### What needs to be done
Put the rows from the line with "Task: Select the" to the line with "Action: [910, 49]" into a two-column CSV headed instruction and action. Give one CSV line per row, place each value in a quoted field with line breaks replaced by spaces, and leave out the pictures.

### Supplied entries
--- --- ---

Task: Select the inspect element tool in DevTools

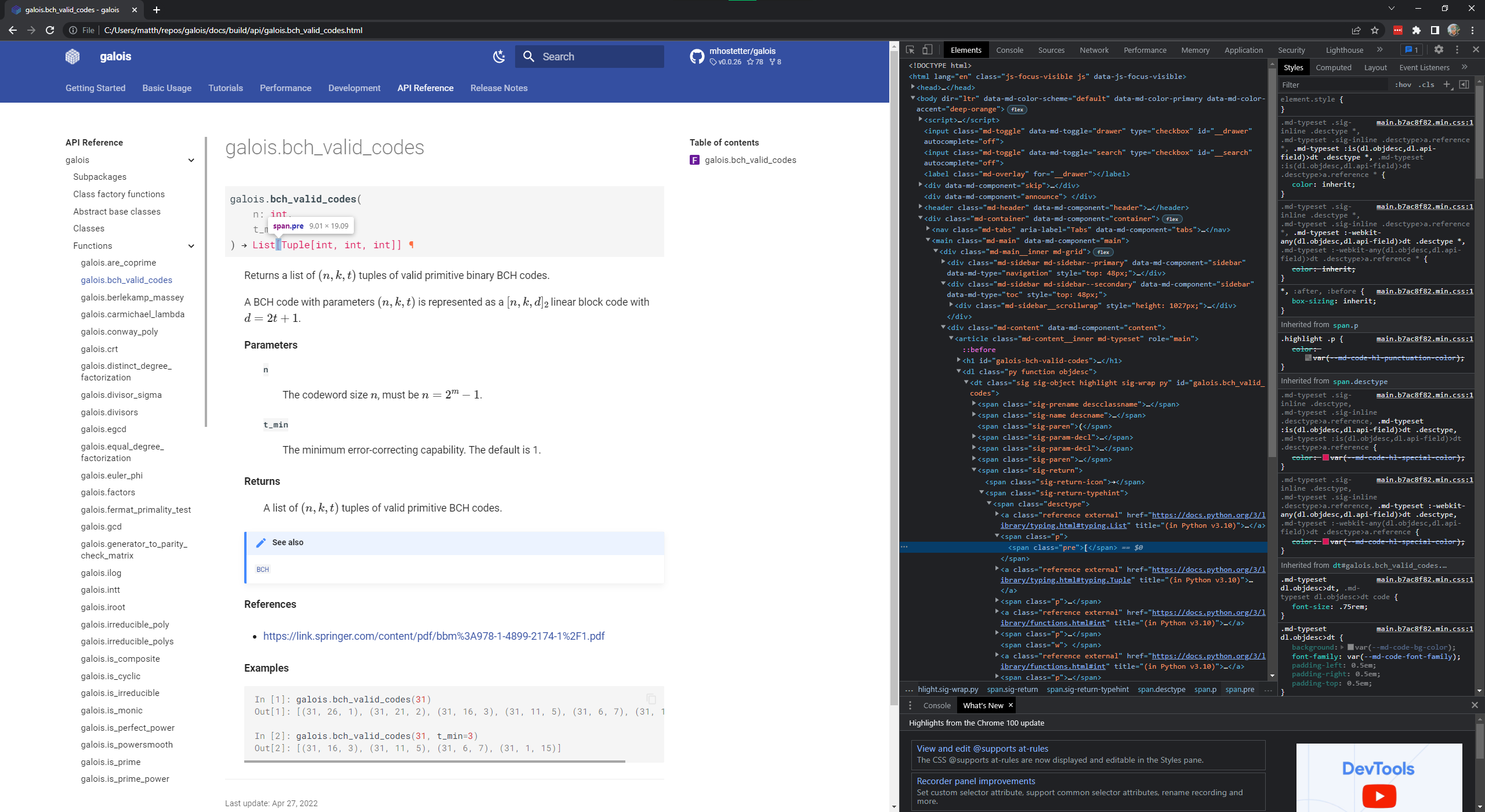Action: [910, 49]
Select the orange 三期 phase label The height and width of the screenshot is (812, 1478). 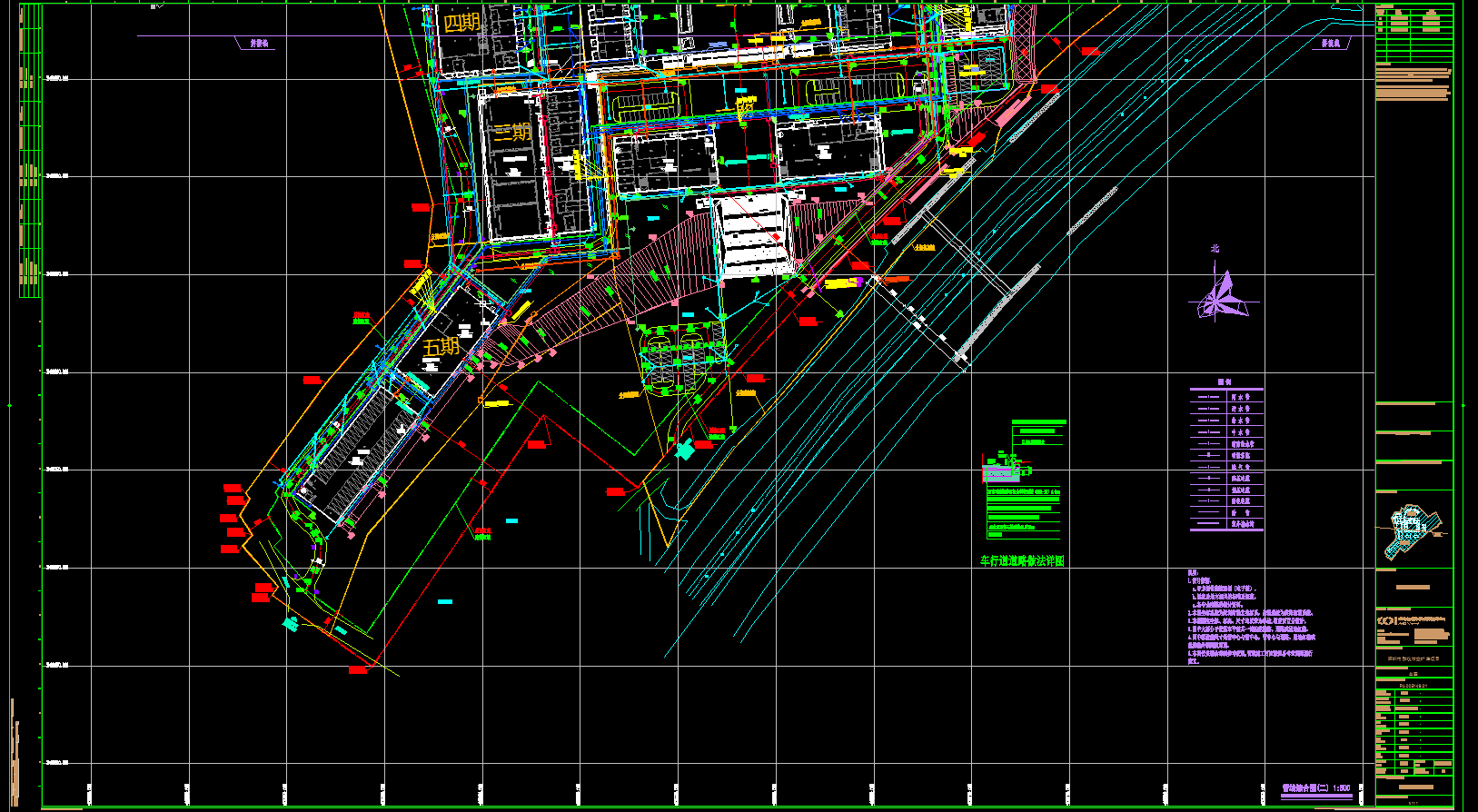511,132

--- --- ---

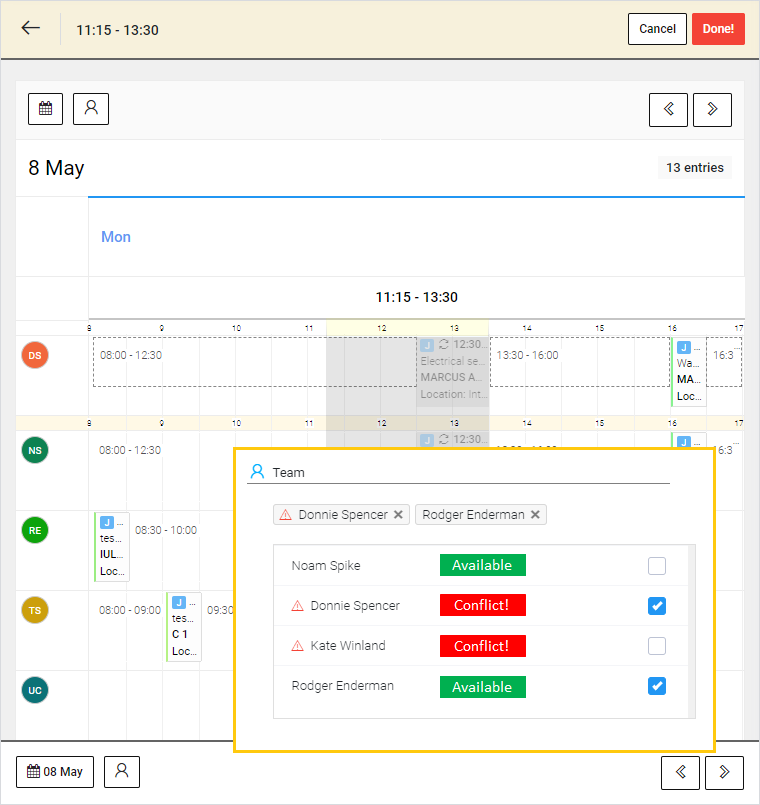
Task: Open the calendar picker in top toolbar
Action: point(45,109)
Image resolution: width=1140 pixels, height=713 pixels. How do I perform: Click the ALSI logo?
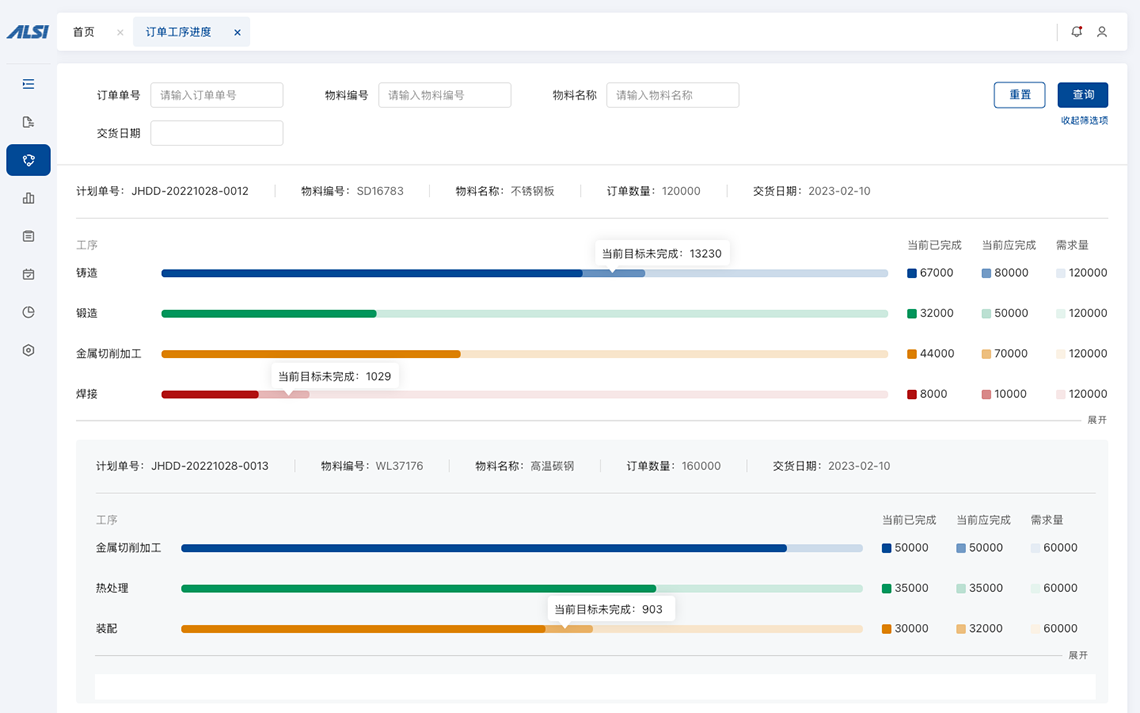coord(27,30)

--- --- ---

### Written reply
instruction,action
"Task: Select the inspect element tool in DevTools","Action: [910, 49]"